Today marks one year since my husband had the fatal stroke that, three and a half months later, ended his life. It’s a good time to do a bit of reflection on the year that was.
In some ways things stay the same. I’m in the same job, living in the same house and Nicky is going to the same school. I think these basic things have really helped us keep some stability and normality in a difficult situation. Routine is crucial for children and I have found it helpful for me too.
There have been some slight changes though.
One of the main things I’ve worked on this year is getting rid of stuff. I’ve sold a lot of stuff on Gumtree. The first things to go were all the camera equipment. And various other things.

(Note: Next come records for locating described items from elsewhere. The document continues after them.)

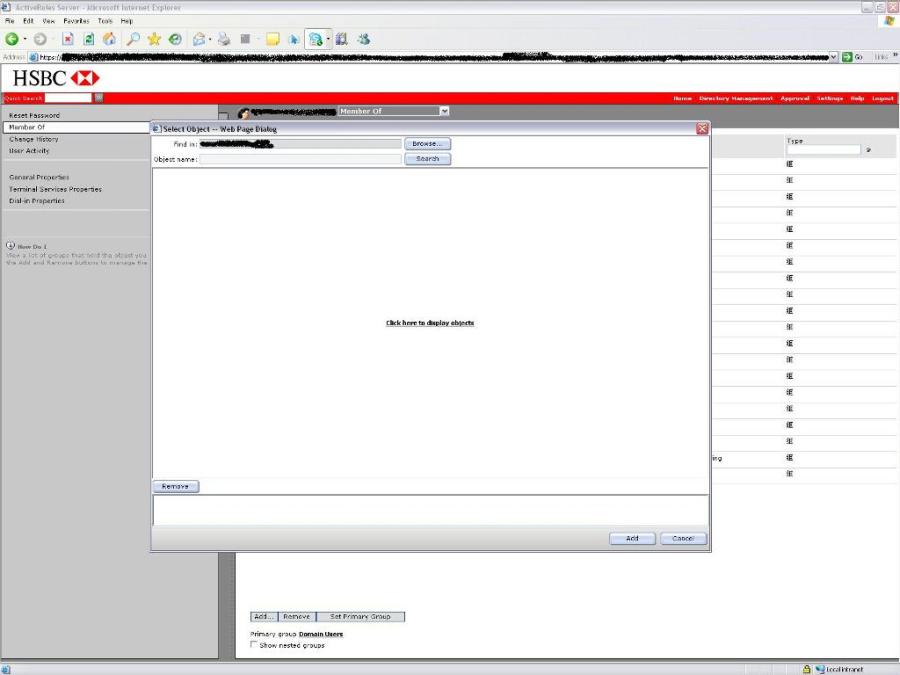Viewport: 900px width, 675px height.
Task: Select Change History in left sidebar
Action: tap(34, 139)
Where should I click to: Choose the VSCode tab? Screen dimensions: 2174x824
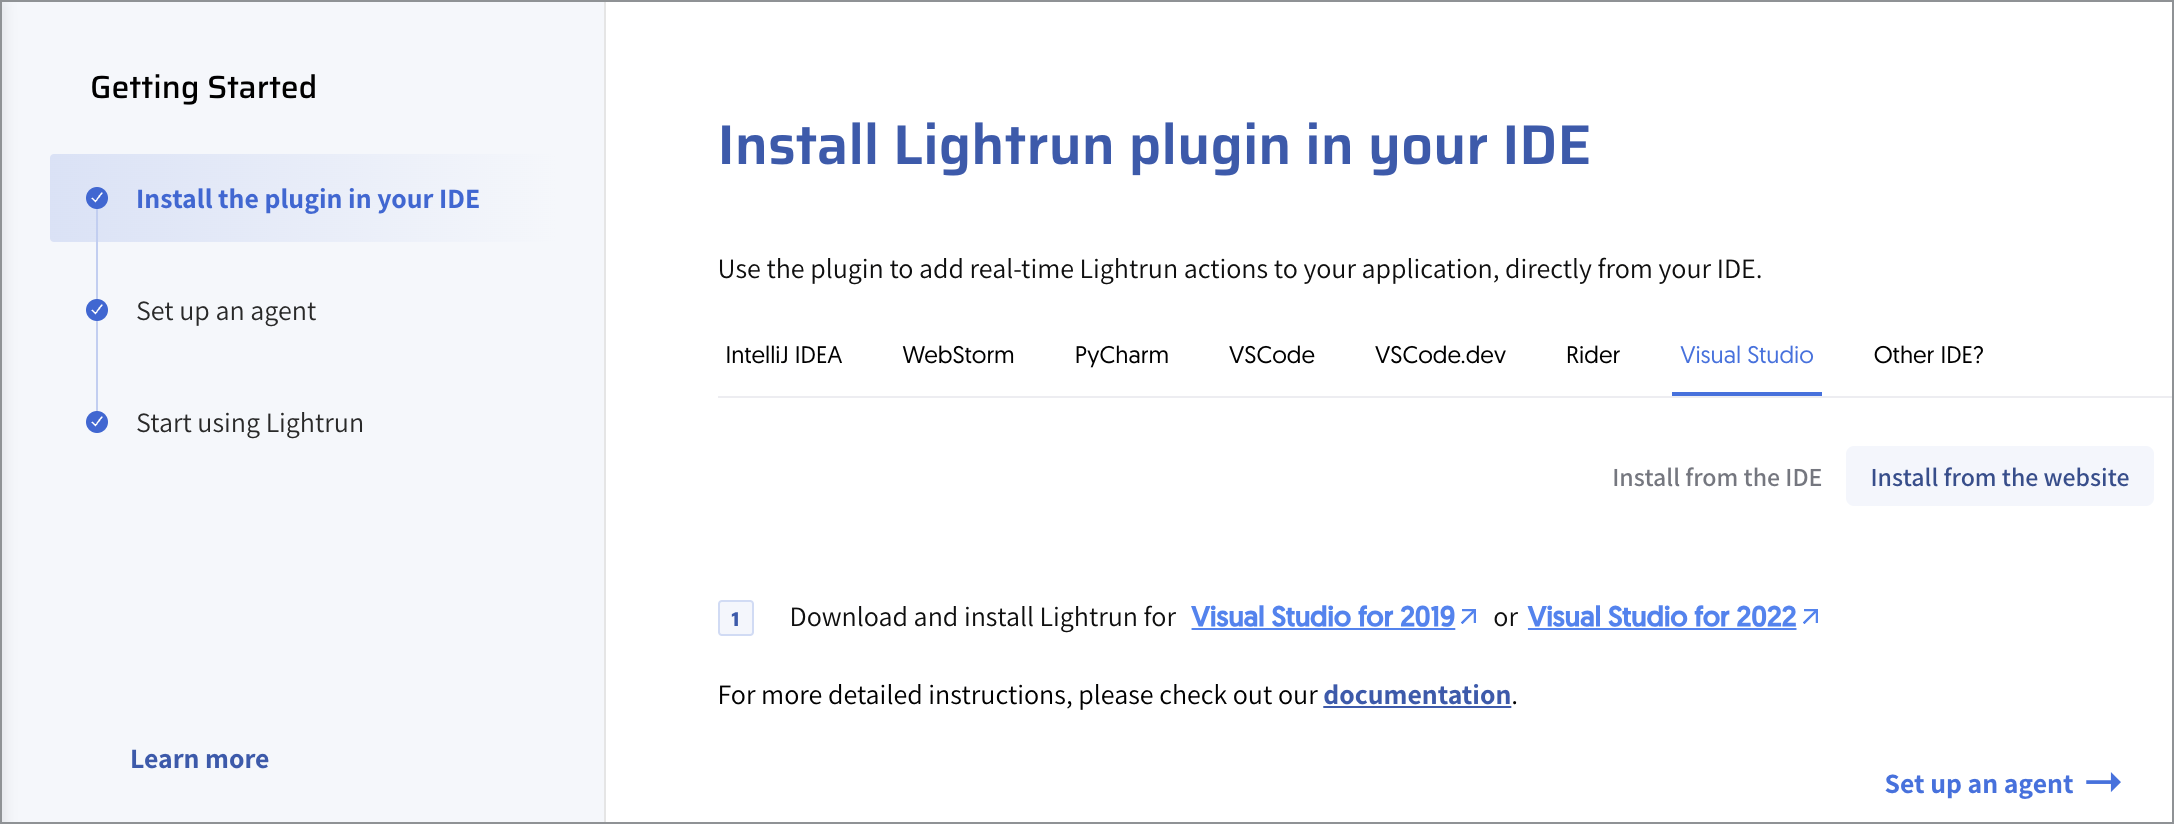[1271, 356]
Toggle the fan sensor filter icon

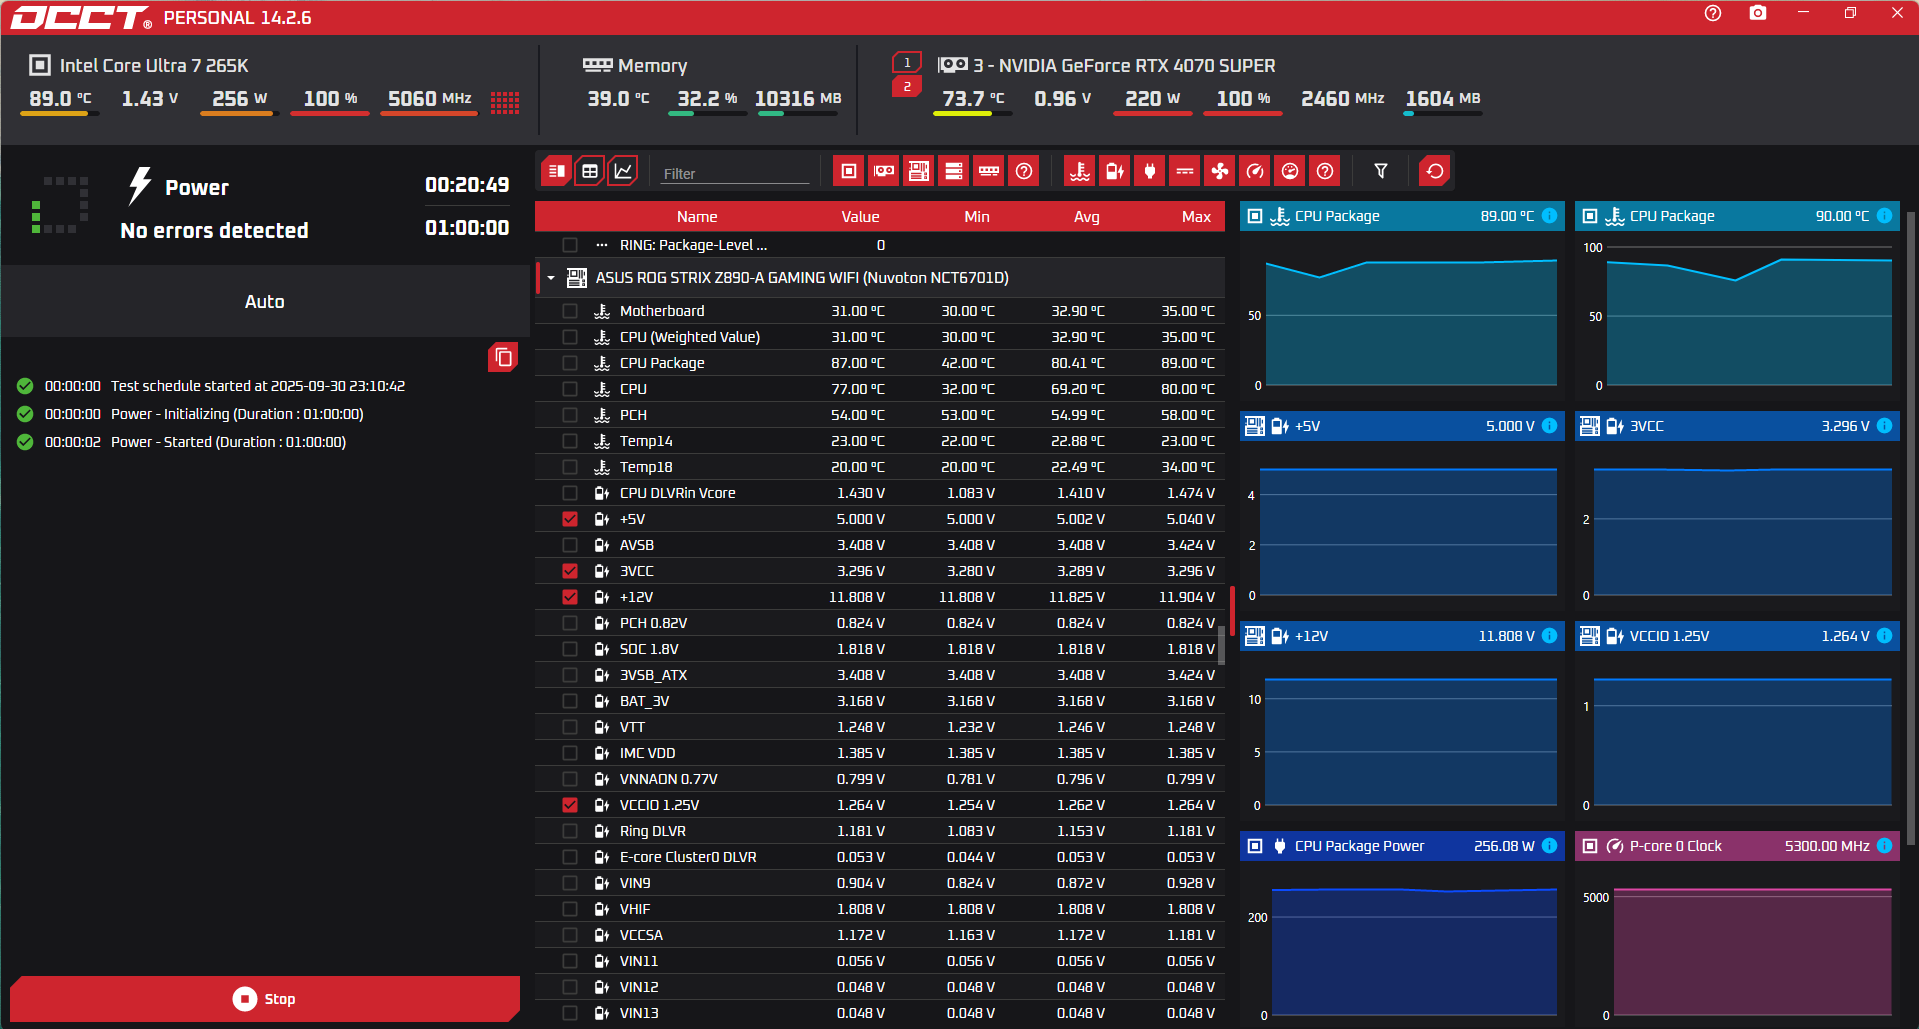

Brett had a LOT of books. I am not kidding you when I say there were probably around 2000 books in the house. So I had a book sale. I got rid of a whole lot then and then had a dealer and a private buyer come round (all referred from the dear Charity shop down the road, where from Brett had purchased a lot of books over the years). I then did a few loads of books I had no interest in to the Charity shop and I’ll probably keep doing that still for a while, but I’m taking a bit of a break…
The other major change I’ve recently made is to start doing a ESL job where I teach adults English over the computer in the afternoon and the evening. In order to do all of this I’ve also had to move the maid in. But that has been a hugely beneficial move on all of us. It’s just good to have another person around and Nicky definitely needs someone to look after him when I’m doing the classes.
So I guess I’m slowly acknowledging the change in our lives and finding ways to cope.
Emotionally it’s been a really hard time for me. It’s been a really up and down year. But it’s a path I’ve needed to travel.
Today I’m celebrating a man who loved me. Who was there for me. Who gave me a special life. Who gave me an incredible little boy.
He is gone. I know that. I can’t get him back.
But I can treasure the time we had. I’m so grateful for that.
It’s weird how he will always be a part of me. Little silly things. Like remembering this time last year how the dog’s jersey was too small- he told me to get a bigger one. He had the stroke. I still got the bigger one. And I was noticing today how it really is too big. But Brett isn’t here to see that, or comment on that.
I thought about wearing black today but while I acknowledged that with black pants I wore a jersey my mother in law knitted for me and the heart earings my sister in law gave me. It’s also my way of giving thanks for not only Brett, but his family too, who have been there for me, even though they are far way, they are just a sms or a call away. My mom has also been invaluable to me. Thank God for family. And special friends too.
Then I put on an animal print scarf. Just to show I’ve still got those survival instincts.
Brett, I will always miss you. You were there for me in a way that nobody was there for me before. And I took that for granted. I’m sorry. But I’m so grateful for the time we had. And I will take that good experience that I had with you forward into my life, because I know what love is.
I really lost you on 23 June last year. But I found a strength I never knew I had.
MrsFF says
Hugs my friend. May his soul Rest In Peace and may the Lord continue to comfort you. It’s amazing how life changes with the loss of a loved one, but one way or another we learn to live with the new normal bearing in mind that life as we knew it would never be the same 🙁
Wenchy says
You have presented a strong front with faith and hope, determined to keep things as awesome as possible for Nicky while a horrible reality was happening in the midst of ordinary life. I couldn’t even do that when I got divorced. I was a wreck. You have been someone to look up to. 💜
Shannon says
You are so very strong Heather. I hope and pray that one day you will be able to truly truly see the magnificence of your courage, your heart and your love. Many hugs and an abundance of blessings to you.